_RECORDS TO USE_:
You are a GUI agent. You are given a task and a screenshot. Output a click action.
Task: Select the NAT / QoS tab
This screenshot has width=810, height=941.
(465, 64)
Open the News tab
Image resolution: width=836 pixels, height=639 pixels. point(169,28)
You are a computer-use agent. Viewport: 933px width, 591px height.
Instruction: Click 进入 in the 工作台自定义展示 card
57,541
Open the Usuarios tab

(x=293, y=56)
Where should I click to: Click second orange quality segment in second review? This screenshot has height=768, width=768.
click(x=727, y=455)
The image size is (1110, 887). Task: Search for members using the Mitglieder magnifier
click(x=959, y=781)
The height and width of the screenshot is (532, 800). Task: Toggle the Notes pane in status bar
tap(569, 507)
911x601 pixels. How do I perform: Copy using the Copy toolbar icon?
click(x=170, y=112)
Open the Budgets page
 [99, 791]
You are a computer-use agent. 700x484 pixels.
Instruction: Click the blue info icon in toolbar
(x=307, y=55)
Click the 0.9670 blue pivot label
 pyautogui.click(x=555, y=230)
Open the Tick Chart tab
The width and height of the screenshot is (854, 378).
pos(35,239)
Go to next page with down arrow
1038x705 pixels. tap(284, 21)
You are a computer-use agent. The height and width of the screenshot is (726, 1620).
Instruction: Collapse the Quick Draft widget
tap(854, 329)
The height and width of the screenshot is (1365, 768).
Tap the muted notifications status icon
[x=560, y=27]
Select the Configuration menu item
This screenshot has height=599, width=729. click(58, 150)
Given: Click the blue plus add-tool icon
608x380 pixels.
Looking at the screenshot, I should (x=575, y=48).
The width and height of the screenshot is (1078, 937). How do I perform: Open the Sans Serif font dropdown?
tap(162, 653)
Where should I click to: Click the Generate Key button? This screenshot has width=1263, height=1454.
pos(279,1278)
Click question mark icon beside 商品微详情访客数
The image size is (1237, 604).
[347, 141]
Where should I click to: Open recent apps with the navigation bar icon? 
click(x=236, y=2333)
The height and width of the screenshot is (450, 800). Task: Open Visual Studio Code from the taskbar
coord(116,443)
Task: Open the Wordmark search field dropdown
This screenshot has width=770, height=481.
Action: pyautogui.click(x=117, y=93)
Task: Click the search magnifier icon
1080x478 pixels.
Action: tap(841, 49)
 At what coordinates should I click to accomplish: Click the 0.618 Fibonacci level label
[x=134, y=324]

_INSTRUCTIONS TO FOLLOW_: Quote all of the entries exactly as they appear.

_SOLUTION TO THIS TASK_:
You are a GUI agent. You are given a task and a screenshot. Output a click action.
Task: Select the NAT / QoS tab
This screenshot has width=810, height=941.
(465, 64)
Open the News tab
Image resolution: width=836 pixels, height=639 pixels. point(169,28)
You are a computer-use agent. Viewport: 933px width, 591px height.
Instruction: Click 进入 in the 工作台自定义展示 card
57,541
Open the Usuarios tab

(x=293, y=56)
Where should I click to: Click second orange quality segment in second review? This screenshot has height=768, width=768.
click(x=727, y=455)
The image size is (1110, 887). Task: Search for members using the Mitglieder magnifier
click(x=959, y=781)
The height and width of the screenshot is (532, 800). Task: Toggle the Notes pane in status bar
tap(569, 507)
911x601 pixels. How do I perform: Copy using the Copy toolbar icon?
click(x=170, y=112)
Open the Budgets page
 [99, 791]
You are a computer-use agent. 700x484 pixels.
Instruction: Click the blue info icon in toolbar
(x=307, y=55)
Click the 0.9670 blue pivot label
 pyautogui.click(x=555, y=230)
Open the Tick Chart tab
The width and height of the screenshot is (854, 378).
pos(35,239)
Go to next page with down arrow
1038x705 pixels. tap(284, 21)
You are a computer-use agent. The height and width of the screenshot is (726, 1620).
Instruction: Collapse the Quick Draft widget
tap(854, 329)
The height and width of the screenshot is (1365, 768).
Tap the muted notifications status icon
[x=560, y=27]
Select the Configuration menu item
This screenshot has height=599, width=729. click(58, 150)
Given: Click the blue plus add-tool icon
608x380 pixels.
Looking at the screenshot, I should (x=575, y=48).
The width and height of the screenshot is (1078, 937). How do I perform: Open the Sans Serif font dropdown?
tap(162, 653)
Where should I click to: Click the Generate Key button? This screenshot has width=1263, height=1454.
pos(279,1278)
Click question mark icon beside 商品微详情访客数
The image size is (1237, 604).
[347, 141]
Where should I click to: Open recent apps with the navigation bar icon? 
click(x=236, y=2333)
The height and width of the screenshot is (450, 800). Task: Open Visual Studio Code from the taskbar
coord(116,443)
Task: Open the Wordmark search field dropdown
This screenshot has width=770, height=481.
Action: pyautogui.click(x=117, y=93)
Task: Click the search magnifier icon
1080x478 pixels.
Action: tap(841, 49)
 At what coordinates should I click to accomplish: Click the 0.618 Fibonacci level label
[x=134, y=324]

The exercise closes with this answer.